WHAT YOU NEED TO DO - Repeat the records from the line containing "835x987 pixels. Task: Choose" through the line containing "Action: 1065,170", word for word, and nothing else.

RECORDS SHOWN -
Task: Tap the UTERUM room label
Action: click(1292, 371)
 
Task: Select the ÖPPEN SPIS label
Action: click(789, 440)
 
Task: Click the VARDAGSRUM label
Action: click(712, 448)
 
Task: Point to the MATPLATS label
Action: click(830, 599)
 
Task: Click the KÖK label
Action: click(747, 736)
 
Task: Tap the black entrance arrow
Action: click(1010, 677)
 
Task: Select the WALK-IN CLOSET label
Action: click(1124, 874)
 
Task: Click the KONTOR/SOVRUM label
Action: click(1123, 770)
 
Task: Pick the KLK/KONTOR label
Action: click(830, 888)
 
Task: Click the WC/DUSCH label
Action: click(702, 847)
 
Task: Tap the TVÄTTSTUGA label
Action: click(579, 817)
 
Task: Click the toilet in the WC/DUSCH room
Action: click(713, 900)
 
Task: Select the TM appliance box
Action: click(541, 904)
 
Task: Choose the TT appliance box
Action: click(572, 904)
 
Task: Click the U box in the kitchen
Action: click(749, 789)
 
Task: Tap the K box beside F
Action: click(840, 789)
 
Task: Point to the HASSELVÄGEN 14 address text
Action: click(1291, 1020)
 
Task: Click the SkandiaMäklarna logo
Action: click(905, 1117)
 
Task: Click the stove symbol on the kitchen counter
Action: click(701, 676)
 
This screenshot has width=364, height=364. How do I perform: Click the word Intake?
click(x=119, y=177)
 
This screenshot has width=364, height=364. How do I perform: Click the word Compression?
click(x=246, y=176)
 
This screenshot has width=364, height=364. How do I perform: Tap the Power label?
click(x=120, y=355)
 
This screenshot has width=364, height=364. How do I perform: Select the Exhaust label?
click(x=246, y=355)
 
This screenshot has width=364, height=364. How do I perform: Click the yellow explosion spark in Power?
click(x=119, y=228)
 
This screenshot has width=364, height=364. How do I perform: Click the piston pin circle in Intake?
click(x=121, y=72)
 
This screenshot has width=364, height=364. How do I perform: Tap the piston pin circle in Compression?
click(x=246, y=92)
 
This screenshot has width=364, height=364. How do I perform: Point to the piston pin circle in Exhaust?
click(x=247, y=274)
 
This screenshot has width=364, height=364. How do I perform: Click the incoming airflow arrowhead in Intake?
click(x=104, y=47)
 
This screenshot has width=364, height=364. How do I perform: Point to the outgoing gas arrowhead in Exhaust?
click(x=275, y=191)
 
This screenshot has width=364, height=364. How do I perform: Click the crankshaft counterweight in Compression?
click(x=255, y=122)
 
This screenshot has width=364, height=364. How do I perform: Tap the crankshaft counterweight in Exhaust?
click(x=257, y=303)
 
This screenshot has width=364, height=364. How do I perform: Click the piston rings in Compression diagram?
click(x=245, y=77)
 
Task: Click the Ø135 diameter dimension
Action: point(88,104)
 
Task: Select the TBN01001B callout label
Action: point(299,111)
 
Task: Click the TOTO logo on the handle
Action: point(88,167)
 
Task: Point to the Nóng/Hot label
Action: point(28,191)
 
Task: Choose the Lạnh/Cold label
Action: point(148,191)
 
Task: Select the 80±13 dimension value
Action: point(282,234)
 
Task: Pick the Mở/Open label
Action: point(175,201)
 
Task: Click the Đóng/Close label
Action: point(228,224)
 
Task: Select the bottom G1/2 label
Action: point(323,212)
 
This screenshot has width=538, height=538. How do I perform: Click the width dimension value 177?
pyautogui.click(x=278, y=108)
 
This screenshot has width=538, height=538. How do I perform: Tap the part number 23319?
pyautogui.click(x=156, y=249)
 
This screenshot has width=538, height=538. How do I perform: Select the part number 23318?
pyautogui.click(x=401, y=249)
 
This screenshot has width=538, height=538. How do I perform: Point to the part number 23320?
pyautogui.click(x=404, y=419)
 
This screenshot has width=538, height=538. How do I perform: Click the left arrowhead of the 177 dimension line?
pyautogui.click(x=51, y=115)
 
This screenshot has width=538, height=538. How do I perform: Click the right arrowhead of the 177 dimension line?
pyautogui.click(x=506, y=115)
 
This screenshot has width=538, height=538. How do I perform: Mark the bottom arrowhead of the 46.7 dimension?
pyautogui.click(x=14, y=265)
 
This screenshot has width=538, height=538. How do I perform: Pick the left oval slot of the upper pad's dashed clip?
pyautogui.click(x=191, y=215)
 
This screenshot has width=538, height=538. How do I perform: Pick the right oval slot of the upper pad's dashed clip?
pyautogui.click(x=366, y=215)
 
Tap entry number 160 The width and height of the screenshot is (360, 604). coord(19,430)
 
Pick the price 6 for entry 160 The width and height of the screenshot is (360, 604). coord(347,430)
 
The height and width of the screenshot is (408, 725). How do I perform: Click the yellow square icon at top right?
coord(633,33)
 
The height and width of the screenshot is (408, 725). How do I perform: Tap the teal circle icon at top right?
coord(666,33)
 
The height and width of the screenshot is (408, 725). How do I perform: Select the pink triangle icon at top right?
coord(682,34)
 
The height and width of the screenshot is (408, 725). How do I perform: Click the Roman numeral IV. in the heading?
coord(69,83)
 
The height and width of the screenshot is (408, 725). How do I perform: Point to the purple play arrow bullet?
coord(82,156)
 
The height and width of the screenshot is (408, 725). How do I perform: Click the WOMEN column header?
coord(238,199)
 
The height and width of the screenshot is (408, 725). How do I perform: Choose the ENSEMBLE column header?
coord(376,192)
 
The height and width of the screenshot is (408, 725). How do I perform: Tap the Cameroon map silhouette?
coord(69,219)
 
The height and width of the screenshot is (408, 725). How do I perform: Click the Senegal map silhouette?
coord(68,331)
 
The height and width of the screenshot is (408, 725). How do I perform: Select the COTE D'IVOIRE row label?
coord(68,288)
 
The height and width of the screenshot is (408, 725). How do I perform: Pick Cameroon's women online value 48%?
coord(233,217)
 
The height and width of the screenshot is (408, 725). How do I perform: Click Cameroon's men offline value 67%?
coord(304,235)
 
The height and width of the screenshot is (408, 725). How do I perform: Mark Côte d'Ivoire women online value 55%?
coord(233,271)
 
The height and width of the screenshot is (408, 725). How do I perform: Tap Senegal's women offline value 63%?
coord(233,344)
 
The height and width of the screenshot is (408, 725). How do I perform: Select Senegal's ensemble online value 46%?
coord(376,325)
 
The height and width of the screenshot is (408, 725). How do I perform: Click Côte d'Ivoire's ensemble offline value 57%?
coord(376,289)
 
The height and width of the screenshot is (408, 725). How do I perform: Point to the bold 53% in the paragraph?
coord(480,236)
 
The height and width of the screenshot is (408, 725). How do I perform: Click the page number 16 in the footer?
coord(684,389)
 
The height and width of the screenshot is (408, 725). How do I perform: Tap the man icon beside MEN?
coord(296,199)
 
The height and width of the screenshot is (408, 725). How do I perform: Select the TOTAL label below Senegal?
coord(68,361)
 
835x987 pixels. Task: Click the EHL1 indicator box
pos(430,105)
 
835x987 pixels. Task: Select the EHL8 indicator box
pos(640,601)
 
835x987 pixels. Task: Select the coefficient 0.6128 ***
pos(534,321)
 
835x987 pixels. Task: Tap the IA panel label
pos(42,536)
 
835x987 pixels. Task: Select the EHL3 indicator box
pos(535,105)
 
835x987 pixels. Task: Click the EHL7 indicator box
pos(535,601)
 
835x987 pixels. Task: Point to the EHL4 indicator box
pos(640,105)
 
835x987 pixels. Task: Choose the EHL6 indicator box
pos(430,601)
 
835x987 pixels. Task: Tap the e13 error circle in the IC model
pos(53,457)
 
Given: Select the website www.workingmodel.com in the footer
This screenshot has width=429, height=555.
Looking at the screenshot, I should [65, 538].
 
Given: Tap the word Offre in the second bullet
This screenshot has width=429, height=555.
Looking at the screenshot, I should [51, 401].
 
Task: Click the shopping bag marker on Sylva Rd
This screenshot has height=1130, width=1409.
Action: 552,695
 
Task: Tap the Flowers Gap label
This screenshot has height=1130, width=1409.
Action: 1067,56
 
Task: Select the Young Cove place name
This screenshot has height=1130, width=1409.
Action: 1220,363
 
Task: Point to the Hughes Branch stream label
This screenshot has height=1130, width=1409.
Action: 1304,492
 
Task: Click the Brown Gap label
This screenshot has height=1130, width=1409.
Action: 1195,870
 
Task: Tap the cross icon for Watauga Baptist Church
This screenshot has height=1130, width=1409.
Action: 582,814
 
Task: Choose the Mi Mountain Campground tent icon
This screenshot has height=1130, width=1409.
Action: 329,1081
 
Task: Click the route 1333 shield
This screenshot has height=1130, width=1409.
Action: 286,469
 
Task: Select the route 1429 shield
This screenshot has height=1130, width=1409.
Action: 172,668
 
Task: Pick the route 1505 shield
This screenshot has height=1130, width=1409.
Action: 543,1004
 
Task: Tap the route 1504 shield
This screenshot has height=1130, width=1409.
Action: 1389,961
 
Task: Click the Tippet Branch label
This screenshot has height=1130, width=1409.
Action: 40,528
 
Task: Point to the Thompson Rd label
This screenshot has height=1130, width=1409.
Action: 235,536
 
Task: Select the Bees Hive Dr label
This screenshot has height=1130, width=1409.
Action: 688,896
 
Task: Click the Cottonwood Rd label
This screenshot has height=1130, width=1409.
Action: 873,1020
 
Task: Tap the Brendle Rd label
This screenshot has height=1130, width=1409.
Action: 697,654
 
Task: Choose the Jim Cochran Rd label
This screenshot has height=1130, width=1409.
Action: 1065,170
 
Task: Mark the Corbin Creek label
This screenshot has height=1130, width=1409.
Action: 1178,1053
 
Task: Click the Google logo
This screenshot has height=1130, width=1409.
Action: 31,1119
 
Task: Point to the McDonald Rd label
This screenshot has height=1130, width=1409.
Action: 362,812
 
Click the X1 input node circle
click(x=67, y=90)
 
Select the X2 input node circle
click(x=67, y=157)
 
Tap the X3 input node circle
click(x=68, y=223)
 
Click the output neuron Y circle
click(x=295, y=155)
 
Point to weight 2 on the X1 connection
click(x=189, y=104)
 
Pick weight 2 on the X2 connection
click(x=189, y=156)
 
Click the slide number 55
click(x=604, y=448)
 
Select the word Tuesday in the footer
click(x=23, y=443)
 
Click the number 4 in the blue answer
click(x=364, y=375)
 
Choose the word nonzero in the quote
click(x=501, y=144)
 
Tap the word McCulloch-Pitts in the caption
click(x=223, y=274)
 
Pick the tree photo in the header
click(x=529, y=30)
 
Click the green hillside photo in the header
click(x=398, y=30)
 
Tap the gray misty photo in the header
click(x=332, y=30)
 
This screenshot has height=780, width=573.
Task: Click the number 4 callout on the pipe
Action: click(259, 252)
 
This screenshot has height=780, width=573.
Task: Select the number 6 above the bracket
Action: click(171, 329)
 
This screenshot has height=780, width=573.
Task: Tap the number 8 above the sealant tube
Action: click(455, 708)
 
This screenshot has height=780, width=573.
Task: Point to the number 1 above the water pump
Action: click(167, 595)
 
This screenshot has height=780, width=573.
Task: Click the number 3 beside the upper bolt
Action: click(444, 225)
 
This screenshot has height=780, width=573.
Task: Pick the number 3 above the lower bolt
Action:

COMPLETED TASK -
835x987 pixels. Task: Choose the EHL6 indicator box
pos(430,601)
 
835x987 pixels. Task: Tap the e13 error circle in the IC model
pos(53,457)
 
Given: Select the website www.workingmodel.com in the footer
This screenshot has width=429, height=555.
Looking at the screenshot, I should [65, 538].
 
Given: Tap the word Offre in the second bullet
This screenshot has width=429, height=555.
Looking at the screenshot, I should [51, 401].
 
Task: Click the shopping bag marker on Sylva Rd
This screenshot has height=1130, width=1409.
Action: 552,695
 
Task: Tap the Flowers Gap label
This screenshot has height=1130, width=1409.
Action: 1067,56
 
Task: Select the Young Cove place name
This screenshot has height=1130, width=1409.
Action: 1220,363
 
Task: Point to the Hughes Branch stream label
This screenshot has height=1130, width=1409.
Action: 1304,492
 
Task: Click the Brown Gap label
This screenshot has height=1130, width=1409.
Action: 1195,870
 
Task: Tap the cross icon for Watauga Baptist Church
This screenshot has height=1130, width=1409.
Action: 582,814
 
Task: Choose the Mi Mountain Campground tent icon
This screenshot has height=1130, width=1409.
Action: 329,1081
 
Task: Click the route 1333 shield
This screenshot has height=1130, width=1409.
Action: 286,469
 
Task: Select the route 1429 shield
This screenshot has height=1130, width=1409.
Action: 172,668
 
Task: Pick the route 1505 shield
This screenshot has height=1130, width=1409.
Action: 543,1004
 
Task: Tap the route 1504 shield
This screenshot has height=1130, width=1409.
Action: 1389,961
 
Task: Click the Tippet Branch label
This screenshot has height=1130, width=1409.
Action: 40,528
 
Task: Point to the Thompson Rd label
This screenshot has height=1130, width=1409.
Action: 235,536
 
Task: Select the Bees Hive Dr label
This screenshot has height=1130, width=1409.
Action: 688,896
 
Task: Click the Cottonwood Rd label
This screenshot has height=1130, width=1409.
Action: 873,1020
 
Task: Tap the Brendle Rd label
This screenshot has height=1130, width=1409.
Action: 697,654
 
Task: Choose the Jim Cochran Rd label
This screenshot has height=1130, width=1409.
Action: 1065,170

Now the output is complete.